TO DO ▸ Your task is to tally the lines of the listing containing the word "below" and report the figure alone.

########################################

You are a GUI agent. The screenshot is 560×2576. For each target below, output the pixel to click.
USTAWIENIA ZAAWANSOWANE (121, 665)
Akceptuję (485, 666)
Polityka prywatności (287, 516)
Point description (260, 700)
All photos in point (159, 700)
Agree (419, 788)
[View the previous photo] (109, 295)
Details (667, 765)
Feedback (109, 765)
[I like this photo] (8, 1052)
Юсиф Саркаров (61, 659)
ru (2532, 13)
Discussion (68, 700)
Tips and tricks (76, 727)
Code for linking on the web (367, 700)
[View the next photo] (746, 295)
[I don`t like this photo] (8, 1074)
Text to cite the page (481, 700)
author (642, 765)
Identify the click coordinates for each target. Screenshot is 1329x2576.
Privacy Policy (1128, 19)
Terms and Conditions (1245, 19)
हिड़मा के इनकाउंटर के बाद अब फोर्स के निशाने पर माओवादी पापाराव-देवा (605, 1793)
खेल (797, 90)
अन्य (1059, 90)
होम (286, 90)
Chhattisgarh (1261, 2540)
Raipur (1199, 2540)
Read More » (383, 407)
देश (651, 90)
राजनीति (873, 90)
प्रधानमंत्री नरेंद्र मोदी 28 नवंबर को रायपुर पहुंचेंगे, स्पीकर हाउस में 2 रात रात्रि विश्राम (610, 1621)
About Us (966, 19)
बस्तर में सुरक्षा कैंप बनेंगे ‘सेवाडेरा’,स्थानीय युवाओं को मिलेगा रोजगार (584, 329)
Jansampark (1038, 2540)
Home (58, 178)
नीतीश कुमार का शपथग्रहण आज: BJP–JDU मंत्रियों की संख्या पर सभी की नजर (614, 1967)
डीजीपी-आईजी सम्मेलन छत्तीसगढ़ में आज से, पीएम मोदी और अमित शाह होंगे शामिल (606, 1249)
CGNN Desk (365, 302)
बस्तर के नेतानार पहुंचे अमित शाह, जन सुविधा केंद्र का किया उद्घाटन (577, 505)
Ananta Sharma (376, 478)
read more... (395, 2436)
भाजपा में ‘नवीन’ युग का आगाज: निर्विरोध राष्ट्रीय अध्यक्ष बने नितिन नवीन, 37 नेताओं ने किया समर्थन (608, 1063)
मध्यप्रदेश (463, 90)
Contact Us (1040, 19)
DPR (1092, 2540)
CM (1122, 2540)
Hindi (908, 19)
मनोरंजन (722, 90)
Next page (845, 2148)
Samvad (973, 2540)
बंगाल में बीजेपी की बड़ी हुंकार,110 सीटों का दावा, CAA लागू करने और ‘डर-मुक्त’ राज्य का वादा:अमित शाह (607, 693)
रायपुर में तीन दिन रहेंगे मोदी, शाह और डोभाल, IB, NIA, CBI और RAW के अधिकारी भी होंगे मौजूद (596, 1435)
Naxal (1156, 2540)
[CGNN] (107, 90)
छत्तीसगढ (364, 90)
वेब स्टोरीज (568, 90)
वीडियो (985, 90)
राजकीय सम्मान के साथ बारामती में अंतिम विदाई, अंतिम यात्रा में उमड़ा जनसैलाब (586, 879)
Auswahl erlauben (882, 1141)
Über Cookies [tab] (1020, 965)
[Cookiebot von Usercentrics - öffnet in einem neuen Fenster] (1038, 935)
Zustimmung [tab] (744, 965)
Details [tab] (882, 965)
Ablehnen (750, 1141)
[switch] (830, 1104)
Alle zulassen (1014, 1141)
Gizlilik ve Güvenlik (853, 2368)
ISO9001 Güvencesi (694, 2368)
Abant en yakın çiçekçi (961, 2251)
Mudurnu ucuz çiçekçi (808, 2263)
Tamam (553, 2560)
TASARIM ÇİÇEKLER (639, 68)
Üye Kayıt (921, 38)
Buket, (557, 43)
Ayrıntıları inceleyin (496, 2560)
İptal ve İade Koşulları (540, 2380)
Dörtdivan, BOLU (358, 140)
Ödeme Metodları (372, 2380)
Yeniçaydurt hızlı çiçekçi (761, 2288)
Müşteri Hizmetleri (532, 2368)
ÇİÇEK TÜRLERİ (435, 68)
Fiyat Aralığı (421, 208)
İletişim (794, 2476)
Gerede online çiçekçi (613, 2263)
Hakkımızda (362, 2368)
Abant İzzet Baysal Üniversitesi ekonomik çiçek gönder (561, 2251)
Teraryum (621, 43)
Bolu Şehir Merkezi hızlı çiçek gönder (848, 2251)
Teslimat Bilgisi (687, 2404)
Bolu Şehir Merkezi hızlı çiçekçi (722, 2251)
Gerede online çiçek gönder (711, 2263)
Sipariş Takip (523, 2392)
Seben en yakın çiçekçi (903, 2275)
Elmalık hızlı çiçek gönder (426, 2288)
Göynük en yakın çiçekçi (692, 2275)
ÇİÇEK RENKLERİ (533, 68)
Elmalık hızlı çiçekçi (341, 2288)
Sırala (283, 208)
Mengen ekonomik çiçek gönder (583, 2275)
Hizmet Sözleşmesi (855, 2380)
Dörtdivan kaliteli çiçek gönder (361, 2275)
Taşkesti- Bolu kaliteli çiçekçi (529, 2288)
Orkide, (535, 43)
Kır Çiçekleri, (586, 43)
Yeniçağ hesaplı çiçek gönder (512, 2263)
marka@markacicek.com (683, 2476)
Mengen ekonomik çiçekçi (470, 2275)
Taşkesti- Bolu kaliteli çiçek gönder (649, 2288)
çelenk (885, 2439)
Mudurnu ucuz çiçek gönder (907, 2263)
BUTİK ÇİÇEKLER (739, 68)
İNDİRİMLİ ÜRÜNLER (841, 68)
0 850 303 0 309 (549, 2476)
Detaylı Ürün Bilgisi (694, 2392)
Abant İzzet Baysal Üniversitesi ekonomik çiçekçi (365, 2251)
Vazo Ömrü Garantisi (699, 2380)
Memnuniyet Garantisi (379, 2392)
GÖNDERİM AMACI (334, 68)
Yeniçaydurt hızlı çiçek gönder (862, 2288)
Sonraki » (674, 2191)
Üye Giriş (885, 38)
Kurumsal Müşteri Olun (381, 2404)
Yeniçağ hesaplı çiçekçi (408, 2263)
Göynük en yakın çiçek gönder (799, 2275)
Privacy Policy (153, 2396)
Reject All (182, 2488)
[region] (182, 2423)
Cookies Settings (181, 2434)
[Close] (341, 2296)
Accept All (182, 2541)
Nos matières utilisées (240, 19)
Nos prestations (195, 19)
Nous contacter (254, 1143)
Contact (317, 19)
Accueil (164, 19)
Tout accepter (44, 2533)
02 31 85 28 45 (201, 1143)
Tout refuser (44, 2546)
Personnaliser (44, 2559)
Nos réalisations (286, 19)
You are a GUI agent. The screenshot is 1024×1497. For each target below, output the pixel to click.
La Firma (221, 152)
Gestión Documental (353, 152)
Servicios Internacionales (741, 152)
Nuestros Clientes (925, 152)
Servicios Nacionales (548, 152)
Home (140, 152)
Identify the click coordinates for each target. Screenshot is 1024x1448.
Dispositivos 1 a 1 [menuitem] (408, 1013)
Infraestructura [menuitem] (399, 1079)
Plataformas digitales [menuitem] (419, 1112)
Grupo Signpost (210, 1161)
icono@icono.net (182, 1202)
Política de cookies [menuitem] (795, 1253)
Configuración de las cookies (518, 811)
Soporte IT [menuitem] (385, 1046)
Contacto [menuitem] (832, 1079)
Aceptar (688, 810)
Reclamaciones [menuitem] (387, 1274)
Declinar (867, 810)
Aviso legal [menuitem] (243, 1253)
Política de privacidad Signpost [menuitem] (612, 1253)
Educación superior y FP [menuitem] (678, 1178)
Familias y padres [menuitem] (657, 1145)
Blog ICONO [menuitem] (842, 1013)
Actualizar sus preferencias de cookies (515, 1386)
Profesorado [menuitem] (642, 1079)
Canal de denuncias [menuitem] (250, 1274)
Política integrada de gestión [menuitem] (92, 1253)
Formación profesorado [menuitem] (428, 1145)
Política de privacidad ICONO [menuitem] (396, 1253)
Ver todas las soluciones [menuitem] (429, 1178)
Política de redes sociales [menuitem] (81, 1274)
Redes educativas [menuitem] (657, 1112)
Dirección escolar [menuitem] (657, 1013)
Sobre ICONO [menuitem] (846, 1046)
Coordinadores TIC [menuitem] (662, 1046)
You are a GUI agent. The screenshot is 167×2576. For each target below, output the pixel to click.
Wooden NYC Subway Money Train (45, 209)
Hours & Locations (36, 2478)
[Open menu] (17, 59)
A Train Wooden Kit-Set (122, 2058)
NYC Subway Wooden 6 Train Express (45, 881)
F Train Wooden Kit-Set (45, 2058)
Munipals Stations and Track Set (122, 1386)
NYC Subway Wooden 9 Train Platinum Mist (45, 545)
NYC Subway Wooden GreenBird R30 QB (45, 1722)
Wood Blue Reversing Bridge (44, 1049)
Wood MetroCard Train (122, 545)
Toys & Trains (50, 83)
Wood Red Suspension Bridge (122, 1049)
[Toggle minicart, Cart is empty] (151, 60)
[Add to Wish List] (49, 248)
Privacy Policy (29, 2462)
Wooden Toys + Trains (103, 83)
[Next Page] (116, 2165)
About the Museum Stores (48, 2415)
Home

########################################

OUTPUT ▸ 3